» What you are asked to do
Filter the entries, keeping every line with the string "agent".

------

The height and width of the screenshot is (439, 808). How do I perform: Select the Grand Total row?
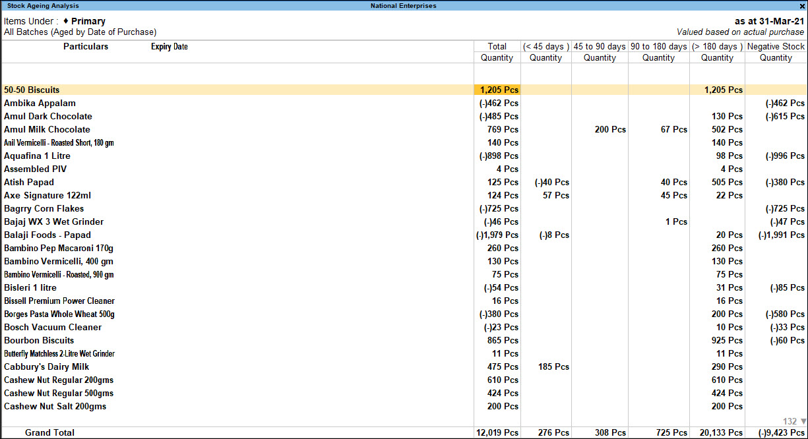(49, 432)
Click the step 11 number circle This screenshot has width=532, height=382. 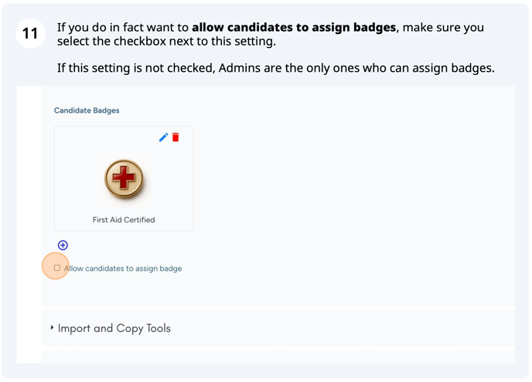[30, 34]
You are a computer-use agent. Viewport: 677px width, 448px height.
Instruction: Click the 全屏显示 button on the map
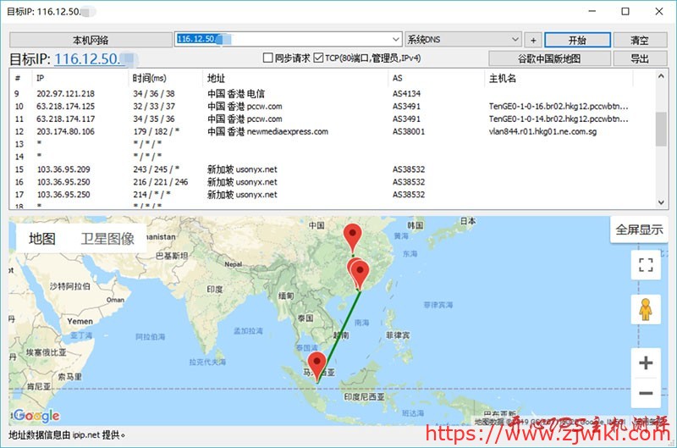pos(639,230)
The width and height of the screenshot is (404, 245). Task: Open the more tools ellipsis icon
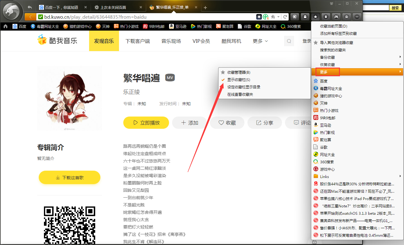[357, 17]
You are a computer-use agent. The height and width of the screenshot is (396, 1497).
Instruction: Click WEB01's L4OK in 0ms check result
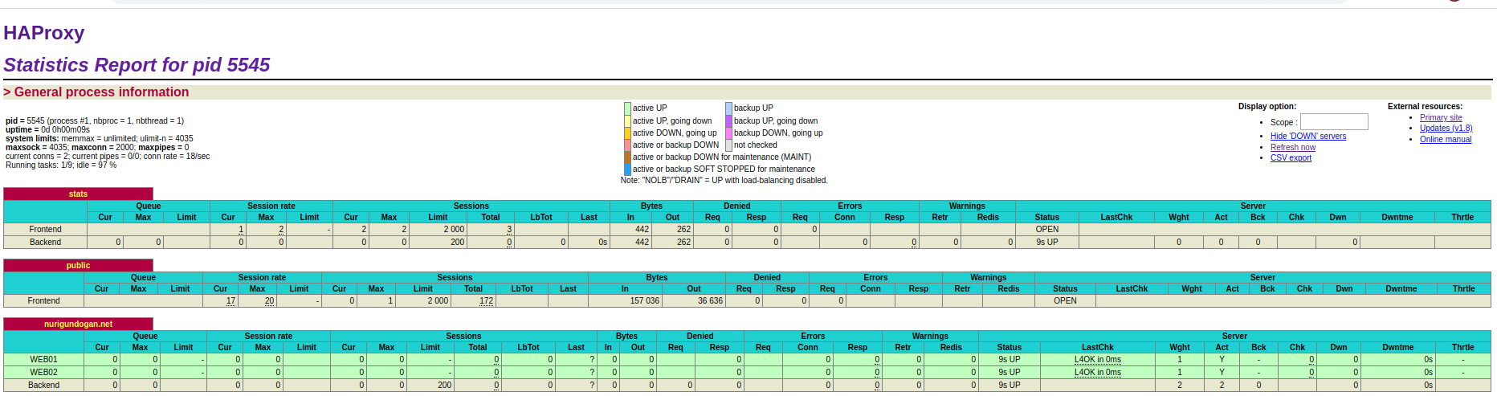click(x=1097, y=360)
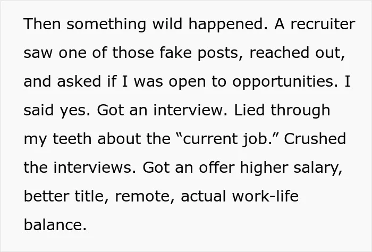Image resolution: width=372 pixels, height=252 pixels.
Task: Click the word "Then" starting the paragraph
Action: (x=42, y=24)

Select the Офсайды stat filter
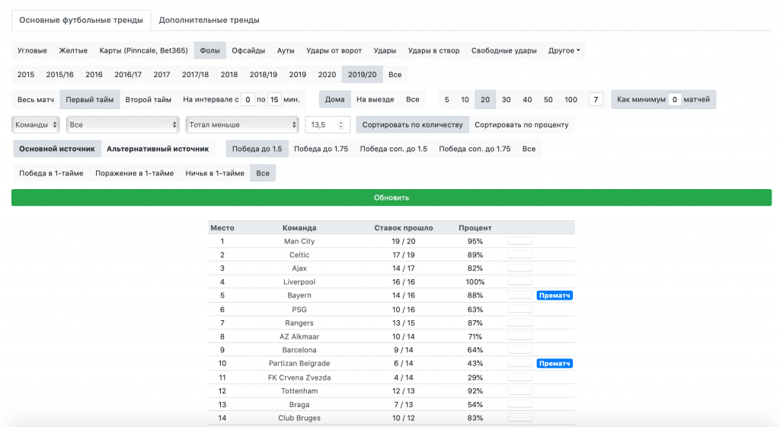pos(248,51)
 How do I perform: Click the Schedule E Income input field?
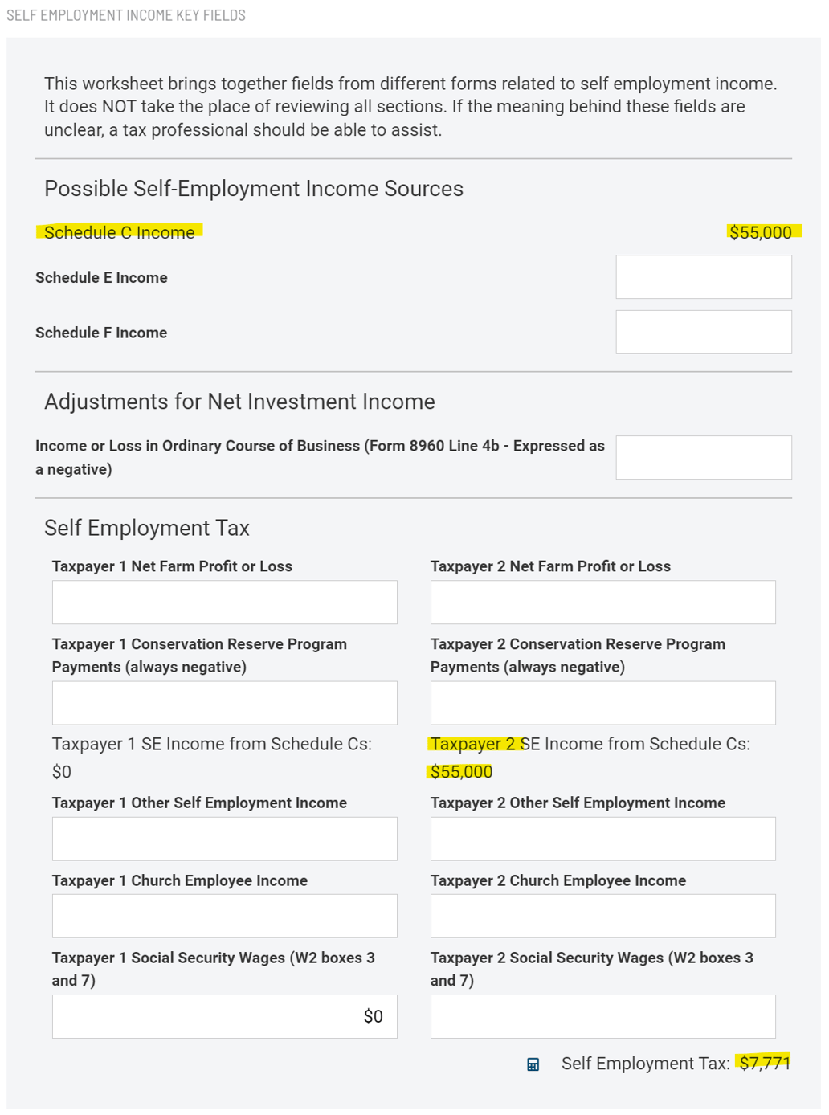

------

» Finished exercise
You are a computer-use agent. Viewport: 677px width, 448px height.
You are a computer-use agent. The height and width of the screenshot is (396, 1497).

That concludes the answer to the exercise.